## WHAT YOU ARE ASKED TO DO
Repeat the first line of the listing and each line after it, exactly, through the line containing "Task: Click the 金卡 VIP card icon".

*** Block opens ***

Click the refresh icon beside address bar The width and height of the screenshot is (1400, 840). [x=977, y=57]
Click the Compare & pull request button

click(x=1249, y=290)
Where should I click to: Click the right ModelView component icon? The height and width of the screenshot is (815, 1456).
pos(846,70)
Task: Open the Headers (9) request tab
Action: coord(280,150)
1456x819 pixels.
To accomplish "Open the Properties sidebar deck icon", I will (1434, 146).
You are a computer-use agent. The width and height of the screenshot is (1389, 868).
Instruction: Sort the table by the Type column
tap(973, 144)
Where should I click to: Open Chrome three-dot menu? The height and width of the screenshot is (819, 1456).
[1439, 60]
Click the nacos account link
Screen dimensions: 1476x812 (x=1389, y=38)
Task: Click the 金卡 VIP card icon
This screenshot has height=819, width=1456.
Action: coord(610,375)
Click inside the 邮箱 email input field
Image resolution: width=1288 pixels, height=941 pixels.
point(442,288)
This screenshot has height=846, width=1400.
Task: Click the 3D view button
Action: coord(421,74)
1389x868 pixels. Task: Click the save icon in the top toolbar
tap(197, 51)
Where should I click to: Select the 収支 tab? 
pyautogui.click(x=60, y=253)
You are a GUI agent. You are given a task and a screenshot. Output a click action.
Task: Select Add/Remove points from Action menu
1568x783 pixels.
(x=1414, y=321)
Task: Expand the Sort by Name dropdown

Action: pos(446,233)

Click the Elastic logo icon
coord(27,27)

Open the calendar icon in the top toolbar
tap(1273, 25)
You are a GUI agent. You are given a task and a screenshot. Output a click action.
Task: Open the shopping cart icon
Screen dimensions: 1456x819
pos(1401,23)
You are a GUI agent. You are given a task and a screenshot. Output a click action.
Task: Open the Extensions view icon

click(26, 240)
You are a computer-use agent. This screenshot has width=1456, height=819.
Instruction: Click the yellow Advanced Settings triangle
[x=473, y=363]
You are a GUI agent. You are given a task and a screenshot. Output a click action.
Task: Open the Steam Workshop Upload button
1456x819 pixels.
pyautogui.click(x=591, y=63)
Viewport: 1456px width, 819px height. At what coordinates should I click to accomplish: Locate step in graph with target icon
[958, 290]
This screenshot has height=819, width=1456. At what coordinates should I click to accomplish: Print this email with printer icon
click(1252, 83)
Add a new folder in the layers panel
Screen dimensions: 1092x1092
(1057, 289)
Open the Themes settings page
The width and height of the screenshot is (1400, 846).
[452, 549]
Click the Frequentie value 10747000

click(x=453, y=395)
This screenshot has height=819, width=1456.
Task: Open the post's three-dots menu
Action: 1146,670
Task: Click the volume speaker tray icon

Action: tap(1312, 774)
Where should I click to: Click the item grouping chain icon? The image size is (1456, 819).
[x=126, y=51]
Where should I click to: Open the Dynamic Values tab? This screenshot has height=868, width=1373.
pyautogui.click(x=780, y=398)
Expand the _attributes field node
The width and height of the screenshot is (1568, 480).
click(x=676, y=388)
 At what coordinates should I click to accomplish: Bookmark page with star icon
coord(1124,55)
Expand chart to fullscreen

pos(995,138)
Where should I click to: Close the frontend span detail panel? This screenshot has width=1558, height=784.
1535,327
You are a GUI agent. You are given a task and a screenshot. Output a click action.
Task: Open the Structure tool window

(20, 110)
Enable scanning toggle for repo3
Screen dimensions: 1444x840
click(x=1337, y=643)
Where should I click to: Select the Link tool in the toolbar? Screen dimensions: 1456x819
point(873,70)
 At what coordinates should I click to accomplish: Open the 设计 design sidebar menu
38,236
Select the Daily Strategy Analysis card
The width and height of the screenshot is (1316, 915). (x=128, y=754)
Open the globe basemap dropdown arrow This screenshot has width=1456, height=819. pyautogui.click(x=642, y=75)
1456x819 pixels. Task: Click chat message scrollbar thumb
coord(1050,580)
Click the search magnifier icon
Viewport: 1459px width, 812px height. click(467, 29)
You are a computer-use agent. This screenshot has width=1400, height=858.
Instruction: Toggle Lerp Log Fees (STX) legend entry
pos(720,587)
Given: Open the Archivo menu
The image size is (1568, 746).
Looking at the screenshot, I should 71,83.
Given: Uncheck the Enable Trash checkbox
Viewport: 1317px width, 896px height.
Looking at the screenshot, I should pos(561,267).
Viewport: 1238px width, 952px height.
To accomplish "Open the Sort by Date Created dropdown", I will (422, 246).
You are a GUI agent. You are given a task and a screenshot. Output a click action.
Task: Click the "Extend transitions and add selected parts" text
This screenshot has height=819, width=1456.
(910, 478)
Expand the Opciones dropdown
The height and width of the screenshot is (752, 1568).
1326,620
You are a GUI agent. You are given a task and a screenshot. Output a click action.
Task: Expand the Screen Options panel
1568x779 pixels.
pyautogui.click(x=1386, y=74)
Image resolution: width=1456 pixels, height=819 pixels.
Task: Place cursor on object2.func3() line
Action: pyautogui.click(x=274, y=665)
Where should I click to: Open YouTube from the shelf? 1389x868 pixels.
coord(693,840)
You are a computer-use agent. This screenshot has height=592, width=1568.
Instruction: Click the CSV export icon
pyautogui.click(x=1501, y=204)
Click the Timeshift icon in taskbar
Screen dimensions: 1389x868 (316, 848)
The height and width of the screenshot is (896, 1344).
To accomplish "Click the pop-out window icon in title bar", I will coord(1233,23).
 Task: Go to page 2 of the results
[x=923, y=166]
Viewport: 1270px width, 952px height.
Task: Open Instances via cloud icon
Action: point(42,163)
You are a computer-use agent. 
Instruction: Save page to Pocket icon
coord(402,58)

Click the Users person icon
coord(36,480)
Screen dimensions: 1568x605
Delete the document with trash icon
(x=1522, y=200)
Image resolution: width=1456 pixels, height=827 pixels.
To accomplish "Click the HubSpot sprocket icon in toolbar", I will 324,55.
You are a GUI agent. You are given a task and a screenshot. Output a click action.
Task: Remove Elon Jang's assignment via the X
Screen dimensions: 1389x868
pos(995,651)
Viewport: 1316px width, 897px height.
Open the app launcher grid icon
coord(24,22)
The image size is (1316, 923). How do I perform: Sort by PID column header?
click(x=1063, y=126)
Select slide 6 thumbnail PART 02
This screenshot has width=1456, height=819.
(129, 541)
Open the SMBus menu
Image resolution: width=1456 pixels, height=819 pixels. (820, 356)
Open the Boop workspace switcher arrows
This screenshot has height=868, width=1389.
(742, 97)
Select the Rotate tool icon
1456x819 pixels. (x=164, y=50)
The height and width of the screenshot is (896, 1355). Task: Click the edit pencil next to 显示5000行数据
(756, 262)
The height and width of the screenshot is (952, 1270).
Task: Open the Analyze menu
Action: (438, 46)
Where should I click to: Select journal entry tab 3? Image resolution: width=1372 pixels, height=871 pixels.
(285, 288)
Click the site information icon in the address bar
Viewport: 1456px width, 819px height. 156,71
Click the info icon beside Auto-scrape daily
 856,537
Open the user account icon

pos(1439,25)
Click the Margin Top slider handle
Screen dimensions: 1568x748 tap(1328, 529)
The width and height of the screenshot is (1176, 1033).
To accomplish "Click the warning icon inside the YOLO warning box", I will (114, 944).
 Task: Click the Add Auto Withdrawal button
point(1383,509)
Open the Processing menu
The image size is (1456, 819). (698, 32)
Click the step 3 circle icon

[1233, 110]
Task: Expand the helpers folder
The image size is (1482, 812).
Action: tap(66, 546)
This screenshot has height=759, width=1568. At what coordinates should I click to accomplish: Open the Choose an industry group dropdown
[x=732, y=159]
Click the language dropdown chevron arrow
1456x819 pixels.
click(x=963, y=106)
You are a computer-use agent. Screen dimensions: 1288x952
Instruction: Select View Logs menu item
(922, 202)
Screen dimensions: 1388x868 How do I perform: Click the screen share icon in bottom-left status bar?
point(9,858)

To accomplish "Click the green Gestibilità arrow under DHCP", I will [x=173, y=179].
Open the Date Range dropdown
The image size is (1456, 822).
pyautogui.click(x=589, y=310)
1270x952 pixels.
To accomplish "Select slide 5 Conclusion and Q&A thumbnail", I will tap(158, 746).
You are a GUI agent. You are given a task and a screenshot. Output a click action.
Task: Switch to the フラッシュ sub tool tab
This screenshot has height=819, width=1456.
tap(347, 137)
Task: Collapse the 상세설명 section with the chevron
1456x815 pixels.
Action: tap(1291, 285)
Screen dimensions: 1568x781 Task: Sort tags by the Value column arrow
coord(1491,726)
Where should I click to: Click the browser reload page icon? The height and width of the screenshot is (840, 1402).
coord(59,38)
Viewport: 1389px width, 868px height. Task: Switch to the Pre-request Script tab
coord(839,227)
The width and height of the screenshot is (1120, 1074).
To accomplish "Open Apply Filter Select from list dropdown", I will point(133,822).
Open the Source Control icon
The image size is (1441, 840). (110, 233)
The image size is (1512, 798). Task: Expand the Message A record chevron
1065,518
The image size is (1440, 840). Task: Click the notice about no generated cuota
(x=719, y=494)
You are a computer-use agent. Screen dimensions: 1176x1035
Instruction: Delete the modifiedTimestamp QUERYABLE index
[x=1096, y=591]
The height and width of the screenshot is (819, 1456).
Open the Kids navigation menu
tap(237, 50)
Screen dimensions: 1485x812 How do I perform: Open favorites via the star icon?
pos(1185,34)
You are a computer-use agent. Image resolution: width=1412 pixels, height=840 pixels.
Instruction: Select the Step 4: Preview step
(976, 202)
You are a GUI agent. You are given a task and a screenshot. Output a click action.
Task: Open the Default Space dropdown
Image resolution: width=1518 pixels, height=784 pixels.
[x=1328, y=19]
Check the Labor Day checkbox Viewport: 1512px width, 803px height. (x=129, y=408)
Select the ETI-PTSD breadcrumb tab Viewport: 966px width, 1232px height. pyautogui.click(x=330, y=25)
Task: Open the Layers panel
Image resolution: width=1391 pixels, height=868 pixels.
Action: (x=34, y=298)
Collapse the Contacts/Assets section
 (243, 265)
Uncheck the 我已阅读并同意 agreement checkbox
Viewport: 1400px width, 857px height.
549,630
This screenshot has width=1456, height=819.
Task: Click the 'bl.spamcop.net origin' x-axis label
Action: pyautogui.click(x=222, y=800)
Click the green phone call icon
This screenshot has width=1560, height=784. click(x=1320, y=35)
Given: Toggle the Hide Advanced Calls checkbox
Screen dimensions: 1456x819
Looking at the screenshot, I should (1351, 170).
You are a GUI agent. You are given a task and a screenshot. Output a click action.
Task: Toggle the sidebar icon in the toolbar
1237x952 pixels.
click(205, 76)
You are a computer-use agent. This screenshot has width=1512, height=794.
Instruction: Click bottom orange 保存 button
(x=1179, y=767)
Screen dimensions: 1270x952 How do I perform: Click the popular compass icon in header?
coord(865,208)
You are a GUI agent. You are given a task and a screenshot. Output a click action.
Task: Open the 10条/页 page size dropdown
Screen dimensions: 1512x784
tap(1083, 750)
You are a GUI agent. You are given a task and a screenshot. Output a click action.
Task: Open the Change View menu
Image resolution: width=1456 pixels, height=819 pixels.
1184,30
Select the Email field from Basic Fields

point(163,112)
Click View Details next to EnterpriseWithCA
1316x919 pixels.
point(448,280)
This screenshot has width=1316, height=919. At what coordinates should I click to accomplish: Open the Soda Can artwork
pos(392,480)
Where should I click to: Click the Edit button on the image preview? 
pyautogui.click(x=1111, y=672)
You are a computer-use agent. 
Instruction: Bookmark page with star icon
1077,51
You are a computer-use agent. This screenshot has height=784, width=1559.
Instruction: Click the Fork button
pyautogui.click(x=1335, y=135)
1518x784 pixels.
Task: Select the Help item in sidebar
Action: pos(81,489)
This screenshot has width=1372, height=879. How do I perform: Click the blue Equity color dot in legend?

*** Block closes ***

## RESULT
Click the refresh icon beside address bar The width and height of the screenshot is (1400, 840). [x=977, y=57]
Click the Compare & pull request button

click(x=1249, y=290)
Where should I click to: Click the right ModelView component icon? The height and width of the screenshot is (815, 1456).
pos(846,70)
Task: Open the Headers (9) request tab
Action: coord(280,150)
1456x819 pixels.
To accomplish "Open the Properties sidebar deck icon", I will (1434, 146).
You are a computer-use agent. The width and height of the screenshot is (1389, 868).
Instruction: Sort the table by the Type column
tap(973, 144)
Where should I click to: Open Chrome three-dot menu? The height and width of the screenshot is (819, 1456).
[1439, 60]
Click the nacos account link
Screen dimensions: 1476x812 (x=1389, y=38)
Task: Click the 金卡 VIP card icon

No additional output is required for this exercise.